Oder bekommen Beratung wenn sie traurig sind.
Zum Beispiel weil sie ihren alten Beruf nicht mehr machen können.

Und sie bekommen Beratung welche Hilfen Sie bekommen können.
Und was sie machen müssen.
Zum Beispiel wenn sie einen Antrag ausfüllen müssen.

Die Berufs-Förderungs-Werke gehören zu den Leistungen zur Teilhabe am Arbeits-Leben.

Teilhabe bedeutet: dabei sein, mitmachen können
Mit Leistungen ist meistens Geld gemeint. Oder andere Hilfen.

Die Renten-Versicherung bezahlt viele Leistungen zur Teilhabe am Arbeits-Leben.

Wenn Sie mehr darüber wissen wollen: Fragen Sie uns. Wir beraten Sie gerne.

Mehr Informationen in leichter Sprache finden Sie im Kapitel: Teilhabe am Arbeits-Leben

Berufs-Unfähigkeit

Wenn Sie mehr darüber wissen wollen: Fragen Sie uns. Wir beraten Sie gerne.

Bescheid

Ein Bescheid ist ein Brief von einer Behörde.
In dem Bescheid steht ob Sie Leistungen bekommen.
Oder welche Beiträge Sie bezahlen müssen.

Ein Beispiel: Der Renten-Bescheid
Im Renten-Bescheid steht, ob Sie Rente bekommen.
Und ab wann und wieviel Rente Sie bekommen.

Ein Bescheid ist rechtlich bindend.
Das bedeutet: Was in dem Bescheid steht ist gültig.


Beim Renten-Bescheid bedeutet das:
Die Renten-Versicherung muss Ihnen so viel Rente bezahlen,
wie in dem Bescheid steht.

Wenn Sie nicht einverstanden sind, können Sie sich beschweren.
Das nennt man: Wider-Spruch einlegen .
Dieses Recht haben Sie.
Das steht auch in dem Bescheid

Wenn Sie mehr darüber wissen wollen: Fragen Sie uns. Wir beraten Sie gerne.

Besteuerung von Renten

Wenn Sie ein Einkommen haben,
müssen Sie Steuern bezahlen.

Einkommen ist Geld, das Sie bekommen.
Zum Beispiel Arbeits-Lohn.
Oder Zinsen für das Geld auf Ihrem Spar-Konto.
Oder die Rente.

Steuern ist Geld, das Sie an den Staat, die Stadt oder die Gemeinde zahlen müssen.
Damit bezahlt die Gemeinde zum Beispiel die Lehrer für die Schulen.
Oder repariert kaputte Straßen.

Ob Sie Steuern Sie bezahlen müssen,
hängt von der Höhe Ihres Einkommens ab.

Die Rente ist auch Einkommen. Ob Sie Steuern von Ihrer Rente zahlen müssen, ist zum Beispiel von der Höhe der Rente abhängig.

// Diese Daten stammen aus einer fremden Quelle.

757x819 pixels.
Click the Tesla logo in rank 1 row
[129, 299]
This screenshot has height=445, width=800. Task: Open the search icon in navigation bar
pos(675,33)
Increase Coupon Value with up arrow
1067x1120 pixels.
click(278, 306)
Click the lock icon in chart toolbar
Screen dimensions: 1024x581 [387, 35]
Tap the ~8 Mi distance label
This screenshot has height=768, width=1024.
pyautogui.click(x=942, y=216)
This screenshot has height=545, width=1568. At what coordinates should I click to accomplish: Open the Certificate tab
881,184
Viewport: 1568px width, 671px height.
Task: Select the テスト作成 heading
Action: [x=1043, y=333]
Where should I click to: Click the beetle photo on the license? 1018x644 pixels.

Wenn Sie mehr darüber wissen wollen: Fragen Sie uns. Wir beraten Sie gerne.

Bevollmächtigter

Ein Bevollmächtigter ist eine Person mit einer Vollmacht.

Eine Vollmacht ist ein Brief von Ihnen.
Darin steht, dass eine bestimmte Person für Sie tätig sein darf.
Und dass diese Person Sachen für Sie entscheiden darf.

Die Vollmacht muss immer schriftlich gemacht werden.
Das bedeutet: Sie müssen die Vollmacht aufschreiben.
Und unterschreiben.
Eine mündliche Vollmacht gilt nicht.

Die bevollmächtigte Person muss über 18 Jahre alt sein.